Sometimes, with comics, we forget the value of density. Particularly these days, when the needle has swung far in the direction of deconstruction and the popular models are from manga, with endless pages of the wind blowing evocatively over some landscape or other, we forget the power of a page full of things happening and messages assaulting our eyeballs.
Well, we live in a world like that now, so maybe we don't want it in our comics all that often. But there are comics that told us this world was coming, that said that random ethnic violence and lowest-common-denominator reality TV would numb our viewing eyes, that media barons would take over politics and make a profit off of it, that we can and will be seduced by bread and circuses.
They also said we'd get to Mars by then, but that's the besetting sin of SF, isn't it? Assuming that some big impressive things will happen to offset or backdrop the day-to-day shittiness. The real future is always more banal than the SF version, with all of the kipple and none of the electric sheep.

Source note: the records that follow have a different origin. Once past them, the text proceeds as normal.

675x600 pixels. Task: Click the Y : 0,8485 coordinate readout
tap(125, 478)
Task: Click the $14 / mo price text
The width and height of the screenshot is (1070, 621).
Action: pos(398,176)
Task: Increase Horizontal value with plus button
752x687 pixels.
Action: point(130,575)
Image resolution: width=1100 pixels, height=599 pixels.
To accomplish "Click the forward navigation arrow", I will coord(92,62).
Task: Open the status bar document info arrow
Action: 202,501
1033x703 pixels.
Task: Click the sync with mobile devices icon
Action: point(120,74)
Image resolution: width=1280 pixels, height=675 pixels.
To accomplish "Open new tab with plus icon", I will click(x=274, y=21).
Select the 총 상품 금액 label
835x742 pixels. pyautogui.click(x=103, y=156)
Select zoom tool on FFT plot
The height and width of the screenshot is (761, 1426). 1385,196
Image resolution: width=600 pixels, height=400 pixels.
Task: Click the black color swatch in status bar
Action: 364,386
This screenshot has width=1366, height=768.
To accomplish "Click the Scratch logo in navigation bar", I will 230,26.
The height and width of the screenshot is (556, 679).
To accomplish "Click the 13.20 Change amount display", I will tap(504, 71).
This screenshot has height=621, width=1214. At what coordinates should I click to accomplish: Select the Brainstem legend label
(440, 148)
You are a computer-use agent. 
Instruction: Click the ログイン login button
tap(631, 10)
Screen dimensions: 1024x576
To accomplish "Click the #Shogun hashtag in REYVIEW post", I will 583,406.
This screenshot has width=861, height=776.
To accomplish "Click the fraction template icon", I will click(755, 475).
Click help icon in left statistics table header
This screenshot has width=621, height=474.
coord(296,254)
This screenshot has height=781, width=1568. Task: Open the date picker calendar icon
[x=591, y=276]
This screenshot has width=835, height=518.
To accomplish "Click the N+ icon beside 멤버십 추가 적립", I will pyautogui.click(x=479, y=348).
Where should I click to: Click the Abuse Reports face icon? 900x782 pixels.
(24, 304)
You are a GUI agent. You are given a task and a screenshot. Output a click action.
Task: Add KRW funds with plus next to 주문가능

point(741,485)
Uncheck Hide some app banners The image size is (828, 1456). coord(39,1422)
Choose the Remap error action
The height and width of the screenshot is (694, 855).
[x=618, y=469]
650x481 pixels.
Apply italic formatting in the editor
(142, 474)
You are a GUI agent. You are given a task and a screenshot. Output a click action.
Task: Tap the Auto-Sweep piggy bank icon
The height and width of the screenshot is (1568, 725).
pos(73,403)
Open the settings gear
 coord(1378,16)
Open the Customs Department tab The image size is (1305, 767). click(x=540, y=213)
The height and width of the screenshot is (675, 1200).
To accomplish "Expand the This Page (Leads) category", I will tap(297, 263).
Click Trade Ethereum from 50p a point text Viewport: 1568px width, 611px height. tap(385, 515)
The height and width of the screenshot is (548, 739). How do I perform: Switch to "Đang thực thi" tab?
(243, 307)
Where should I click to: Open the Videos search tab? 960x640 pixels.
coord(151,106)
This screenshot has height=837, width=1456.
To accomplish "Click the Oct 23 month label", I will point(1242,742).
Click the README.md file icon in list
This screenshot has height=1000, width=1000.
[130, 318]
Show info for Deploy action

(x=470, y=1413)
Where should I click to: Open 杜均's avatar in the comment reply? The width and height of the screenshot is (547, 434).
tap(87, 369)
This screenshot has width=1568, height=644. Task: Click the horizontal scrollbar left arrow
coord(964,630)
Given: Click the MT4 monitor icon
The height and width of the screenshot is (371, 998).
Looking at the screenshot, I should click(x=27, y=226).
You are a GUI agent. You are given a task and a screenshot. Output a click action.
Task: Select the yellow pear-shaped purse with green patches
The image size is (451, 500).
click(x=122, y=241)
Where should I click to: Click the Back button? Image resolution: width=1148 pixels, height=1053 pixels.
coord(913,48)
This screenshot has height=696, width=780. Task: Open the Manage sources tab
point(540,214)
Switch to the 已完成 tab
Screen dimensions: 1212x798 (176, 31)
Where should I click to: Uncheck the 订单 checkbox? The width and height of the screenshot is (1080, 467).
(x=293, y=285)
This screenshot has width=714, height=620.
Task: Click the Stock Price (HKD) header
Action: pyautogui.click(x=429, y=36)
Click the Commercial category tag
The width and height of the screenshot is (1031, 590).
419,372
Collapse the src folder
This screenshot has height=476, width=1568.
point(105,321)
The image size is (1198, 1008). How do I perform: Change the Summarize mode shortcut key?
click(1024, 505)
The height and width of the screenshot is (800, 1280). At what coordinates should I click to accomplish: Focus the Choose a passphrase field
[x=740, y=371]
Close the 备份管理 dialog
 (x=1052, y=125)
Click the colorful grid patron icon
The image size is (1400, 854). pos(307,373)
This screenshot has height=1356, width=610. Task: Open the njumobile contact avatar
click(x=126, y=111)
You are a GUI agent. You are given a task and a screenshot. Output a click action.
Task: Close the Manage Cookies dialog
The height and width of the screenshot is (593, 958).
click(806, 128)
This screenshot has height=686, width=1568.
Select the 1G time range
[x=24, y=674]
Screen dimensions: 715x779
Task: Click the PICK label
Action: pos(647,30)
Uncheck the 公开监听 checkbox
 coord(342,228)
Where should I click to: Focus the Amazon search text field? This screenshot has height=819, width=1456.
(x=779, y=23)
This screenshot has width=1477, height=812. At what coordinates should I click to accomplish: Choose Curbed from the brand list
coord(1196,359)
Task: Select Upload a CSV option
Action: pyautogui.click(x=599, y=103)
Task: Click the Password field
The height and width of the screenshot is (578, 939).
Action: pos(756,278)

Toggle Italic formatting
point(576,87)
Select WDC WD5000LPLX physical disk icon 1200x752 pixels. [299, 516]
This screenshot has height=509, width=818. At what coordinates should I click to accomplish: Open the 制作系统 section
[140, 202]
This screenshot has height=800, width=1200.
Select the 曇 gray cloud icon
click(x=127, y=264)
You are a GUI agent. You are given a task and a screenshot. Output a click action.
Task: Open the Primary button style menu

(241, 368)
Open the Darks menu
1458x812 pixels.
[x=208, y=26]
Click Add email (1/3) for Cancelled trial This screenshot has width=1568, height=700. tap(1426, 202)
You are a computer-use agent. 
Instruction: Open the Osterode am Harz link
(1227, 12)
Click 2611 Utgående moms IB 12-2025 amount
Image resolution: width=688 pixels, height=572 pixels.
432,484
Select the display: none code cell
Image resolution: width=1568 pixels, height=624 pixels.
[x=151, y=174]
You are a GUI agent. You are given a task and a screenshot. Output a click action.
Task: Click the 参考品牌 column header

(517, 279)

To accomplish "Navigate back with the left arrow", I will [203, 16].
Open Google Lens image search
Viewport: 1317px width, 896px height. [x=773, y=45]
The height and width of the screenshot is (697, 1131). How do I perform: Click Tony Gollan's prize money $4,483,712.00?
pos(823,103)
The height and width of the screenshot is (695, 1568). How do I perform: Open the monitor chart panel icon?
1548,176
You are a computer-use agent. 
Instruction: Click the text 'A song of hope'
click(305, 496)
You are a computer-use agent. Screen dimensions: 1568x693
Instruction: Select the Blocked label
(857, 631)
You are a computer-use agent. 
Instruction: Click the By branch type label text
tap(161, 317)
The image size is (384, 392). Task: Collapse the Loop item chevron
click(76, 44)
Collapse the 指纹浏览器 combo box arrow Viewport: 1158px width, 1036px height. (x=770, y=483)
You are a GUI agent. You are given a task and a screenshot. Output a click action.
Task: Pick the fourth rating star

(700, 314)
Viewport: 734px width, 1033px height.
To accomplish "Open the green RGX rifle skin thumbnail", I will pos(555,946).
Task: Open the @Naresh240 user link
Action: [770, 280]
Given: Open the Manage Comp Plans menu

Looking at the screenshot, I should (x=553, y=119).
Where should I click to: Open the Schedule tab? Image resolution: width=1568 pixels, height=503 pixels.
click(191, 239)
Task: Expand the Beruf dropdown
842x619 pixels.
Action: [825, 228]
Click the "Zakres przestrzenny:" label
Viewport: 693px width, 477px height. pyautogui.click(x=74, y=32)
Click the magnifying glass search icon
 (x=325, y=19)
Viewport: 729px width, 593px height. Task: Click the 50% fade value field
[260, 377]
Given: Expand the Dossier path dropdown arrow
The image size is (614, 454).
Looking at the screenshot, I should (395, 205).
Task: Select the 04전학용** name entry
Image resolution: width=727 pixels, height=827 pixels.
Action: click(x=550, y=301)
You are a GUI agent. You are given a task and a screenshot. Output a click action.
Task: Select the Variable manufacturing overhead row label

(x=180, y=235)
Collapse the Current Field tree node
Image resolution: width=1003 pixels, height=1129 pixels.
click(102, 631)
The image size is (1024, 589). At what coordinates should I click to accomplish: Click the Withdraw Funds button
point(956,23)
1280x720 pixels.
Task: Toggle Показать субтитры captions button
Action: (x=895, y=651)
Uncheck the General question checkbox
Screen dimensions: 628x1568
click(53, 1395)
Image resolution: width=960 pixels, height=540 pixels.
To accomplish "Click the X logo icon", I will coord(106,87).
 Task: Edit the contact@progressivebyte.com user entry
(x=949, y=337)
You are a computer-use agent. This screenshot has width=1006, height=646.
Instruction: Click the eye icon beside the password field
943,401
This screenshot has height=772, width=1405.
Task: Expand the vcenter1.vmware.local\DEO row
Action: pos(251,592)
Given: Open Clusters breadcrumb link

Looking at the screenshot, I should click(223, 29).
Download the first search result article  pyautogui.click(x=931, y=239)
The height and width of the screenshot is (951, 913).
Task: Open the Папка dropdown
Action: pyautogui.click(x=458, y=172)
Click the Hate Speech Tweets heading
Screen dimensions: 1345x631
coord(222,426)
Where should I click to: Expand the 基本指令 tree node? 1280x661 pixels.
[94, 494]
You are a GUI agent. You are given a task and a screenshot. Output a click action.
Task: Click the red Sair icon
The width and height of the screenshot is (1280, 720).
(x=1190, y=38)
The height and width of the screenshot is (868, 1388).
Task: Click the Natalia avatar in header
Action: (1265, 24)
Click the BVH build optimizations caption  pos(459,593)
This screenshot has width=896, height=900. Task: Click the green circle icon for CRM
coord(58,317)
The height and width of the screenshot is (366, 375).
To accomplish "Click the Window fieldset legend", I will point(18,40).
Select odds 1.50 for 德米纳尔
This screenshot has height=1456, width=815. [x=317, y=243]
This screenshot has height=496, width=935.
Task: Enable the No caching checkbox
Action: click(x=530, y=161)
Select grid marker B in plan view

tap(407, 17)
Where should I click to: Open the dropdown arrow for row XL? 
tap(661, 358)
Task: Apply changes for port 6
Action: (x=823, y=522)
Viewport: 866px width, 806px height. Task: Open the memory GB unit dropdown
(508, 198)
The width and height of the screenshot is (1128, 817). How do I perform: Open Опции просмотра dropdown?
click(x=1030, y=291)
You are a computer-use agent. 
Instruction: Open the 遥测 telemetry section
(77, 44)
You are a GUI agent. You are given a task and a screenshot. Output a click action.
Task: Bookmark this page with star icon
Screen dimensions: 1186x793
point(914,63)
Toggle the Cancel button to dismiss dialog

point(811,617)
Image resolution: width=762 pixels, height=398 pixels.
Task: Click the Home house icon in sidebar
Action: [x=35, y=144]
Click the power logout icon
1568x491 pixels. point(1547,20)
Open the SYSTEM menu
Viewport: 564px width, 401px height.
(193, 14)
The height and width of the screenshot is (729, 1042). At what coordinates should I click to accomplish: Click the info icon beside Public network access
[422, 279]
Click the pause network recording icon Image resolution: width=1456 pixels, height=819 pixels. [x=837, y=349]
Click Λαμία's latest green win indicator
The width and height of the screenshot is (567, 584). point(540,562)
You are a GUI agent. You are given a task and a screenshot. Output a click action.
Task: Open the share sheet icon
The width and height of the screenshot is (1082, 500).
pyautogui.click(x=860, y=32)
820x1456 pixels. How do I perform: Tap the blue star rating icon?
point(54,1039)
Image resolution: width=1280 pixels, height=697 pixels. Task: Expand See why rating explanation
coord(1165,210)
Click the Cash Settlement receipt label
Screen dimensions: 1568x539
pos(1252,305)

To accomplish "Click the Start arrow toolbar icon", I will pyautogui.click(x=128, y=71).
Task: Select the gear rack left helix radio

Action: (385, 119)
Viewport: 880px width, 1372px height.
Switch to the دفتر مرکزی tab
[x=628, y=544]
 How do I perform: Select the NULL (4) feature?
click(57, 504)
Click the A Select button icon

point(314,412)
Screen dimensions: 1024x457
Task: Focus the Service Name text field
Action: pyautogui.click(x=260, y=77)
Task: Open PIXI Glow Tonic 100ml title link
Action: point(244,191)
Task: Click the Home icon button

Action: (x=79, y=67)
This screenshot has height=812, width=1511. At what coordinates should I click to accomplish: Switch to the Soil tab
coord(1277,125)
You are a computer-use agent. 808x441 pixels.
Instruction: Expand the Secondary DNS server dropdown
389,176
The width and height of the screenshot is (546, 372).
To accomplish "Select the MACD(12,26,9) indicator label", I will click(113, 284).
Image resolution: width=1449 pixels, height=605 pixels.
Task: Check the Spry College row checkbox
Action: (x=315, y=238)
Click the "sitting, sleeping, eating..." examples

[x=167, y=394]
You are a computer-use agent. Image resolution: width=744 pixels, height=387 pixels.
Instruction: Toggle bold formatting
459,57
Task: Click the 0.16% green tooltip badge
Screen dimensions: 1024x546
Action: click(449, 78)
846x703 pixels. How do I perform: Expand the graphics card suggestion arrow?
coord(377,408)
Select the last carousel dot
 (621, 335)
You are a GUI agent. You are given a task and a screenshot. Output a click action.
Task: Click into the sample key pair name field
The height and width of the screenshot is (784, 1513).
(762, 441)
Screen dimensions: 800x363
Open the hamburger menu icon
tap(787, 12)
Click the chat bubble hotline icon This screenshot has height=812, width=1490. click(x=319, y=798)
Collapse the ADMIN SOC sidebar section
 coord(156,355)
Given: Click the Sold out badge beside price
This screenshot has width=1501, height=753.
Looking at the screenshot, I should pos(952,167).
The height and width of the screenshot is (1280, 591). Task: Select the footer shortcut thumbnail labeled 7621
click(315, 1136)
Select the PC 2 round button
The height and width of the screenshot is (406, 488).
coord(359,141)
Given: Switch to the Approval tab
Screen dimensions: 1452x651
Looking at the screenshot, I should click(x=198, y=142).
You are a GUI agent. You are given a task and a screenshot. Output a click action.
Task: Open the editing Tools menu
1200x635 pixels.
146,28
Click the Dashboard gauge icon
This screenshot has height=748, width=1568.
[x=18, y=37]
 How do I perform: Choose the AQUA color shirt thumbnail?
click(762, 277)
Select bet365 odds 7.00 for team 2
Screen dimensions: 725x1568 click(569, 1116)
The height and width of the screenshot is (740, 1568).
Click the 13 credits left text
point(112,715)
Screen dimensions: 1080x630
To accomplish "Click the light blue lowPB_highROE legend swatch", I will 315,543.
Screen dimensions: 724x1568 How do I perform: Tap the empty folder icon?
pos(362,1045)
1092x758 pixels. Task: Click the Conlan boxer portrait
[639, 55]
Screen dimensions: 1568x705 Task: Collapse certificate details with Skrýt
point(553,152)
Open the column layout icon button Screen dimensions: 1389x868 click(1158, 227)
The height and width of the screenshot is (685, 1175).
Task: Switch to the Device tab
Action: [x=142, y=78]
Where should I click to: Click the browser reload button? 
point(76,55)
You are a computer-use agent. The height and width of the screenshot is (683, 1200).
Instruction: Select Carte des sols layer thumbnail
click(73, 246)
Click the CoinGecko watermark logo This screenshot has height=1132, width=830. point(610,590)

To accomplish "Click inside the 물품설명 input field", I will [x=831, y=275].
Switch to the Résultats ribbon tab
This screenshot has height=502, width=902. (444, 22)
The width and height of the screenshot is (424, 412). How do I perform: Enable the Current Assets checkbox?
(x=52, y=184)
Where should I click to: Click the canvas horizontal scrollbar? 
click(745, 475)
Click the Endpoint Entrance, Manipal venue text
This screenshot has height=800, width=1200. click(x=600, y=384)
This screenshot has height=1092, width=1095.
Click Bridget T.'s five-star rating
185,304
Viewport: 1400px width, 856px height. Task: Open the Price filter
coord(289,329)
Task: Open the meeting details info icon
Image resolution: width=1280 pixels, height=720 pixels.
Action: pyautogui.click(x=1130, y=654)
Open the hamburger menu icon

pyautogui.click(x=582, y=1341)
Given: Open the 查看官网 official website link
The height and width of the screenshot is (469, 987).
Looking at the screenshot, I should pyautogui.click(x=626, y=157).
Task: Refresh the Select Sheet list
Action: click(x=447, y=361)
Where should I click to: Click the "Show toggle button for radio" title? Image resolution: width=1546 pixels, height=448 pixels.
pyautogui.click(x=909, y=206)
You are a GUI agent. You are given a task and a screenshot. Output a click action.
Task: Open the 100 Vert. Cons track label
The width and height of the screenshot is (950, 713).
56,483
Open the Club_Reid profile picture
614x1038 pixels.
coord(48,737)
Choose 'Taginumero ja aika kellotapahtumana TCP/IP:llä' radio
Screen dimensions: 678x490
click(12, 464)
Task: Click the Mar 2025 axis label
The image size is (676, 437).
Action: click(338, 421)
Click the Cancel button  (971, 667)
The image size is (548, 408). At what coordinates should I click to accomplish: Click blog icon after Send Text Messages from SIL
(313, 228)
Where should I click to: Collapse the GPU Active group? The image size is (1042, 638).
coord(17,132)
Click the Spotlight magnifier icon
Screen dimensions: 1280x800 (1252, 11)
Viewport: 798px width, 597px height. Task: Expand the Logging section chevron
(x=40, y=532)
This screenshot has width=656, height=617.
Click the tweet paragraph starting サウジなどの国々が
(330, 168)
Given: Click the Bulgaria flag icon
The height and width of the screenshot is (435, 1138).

One of the densest, and most horribly prescient, SF comics of all time is Howard Chaykin's American Flagg! It wasn't all consistent -- in those days, comics came out regularly, so when Chaykin needed a rest, other people sharecropped his fields to much less effect, including a shockingly horrible Alan Moore story about sex cops -- but the best of it, meaning the all-Chaykin storylines, was electric and real in a way little in the comics was when it came out and still shockingly powerful today.
The first three storylines (each three jam-packed issues long) of Chaykin's masterwork were collected in the 2008 hardcover Howard Chaykin's American Flagg!, Vol. 1, along with the next two semi-fill-in issues -- done-in-one stories with other artists -- and an all-Chaykin short story that I think originally appeared in an earlier collection of the first story, Hard Times. This isn't the whole of the pure Chaykin product -- as I recall, all of his multi-part stories from the original 1983 run were strong, and the rest of those would fill up another book about this size.
That book doesn't exist: the 2008 reprinting project got as far as two paperbacks, each with one half of this hardcover, and this book itself, and then petered out. That's unfortunate: American Flagg! does have dated elements (the clothes, the hair, the timeline), but Chaykin was never better than in this series. There's a hair-on-fire energy on every page, a damn-the-torpedoes headlong power to his plotting, and his art was super-detailed in a way then entirely futuristic and now still pretty damn impressive.
This book, though, is out there, if you can find it. It's set in 2031, in a US that collapsed in the mid-90s and has never come back. But the big corporations and rich folks got off-planet to the Moon and then Mars -- this is the most SFnal and unrealistic piece of the set-up, and not really necessary -- and a police-force-cum-broadcaster, the Plex, runs what's left of North America. What's left of the bourgeoisie live in giant "malls" near the old cities, and the rest of the country is a rabble of ethnic gangs, whose economic activity, as far as we see it, is entirely of the illegal kind. Thrown into this corrupt and profoundly cynical snakepit is Reuben Flagg, who recently was the lead actor in a Plex-promoting soft-core-porn TV show until technology advanced enough to eliminate actors entirely. (And, to be honest, as far as we can tell, all entertainment is at least soft-core porn in this future -- it's bread and circuses all the way down.)
Flagg is honest, as such things go. And, even more, he's got a great survival instinct and a desire to fix whatever is in front of him and broken. This world has a lot that's broken, so Flagg has his work cut out for him. It's still a thrill to experience this world along with him, to see one of the two great comics dystopias of the '80s (along with Tim Truman's Scout) again, and to wish there was more of it, or a decent collection or what else is already out there.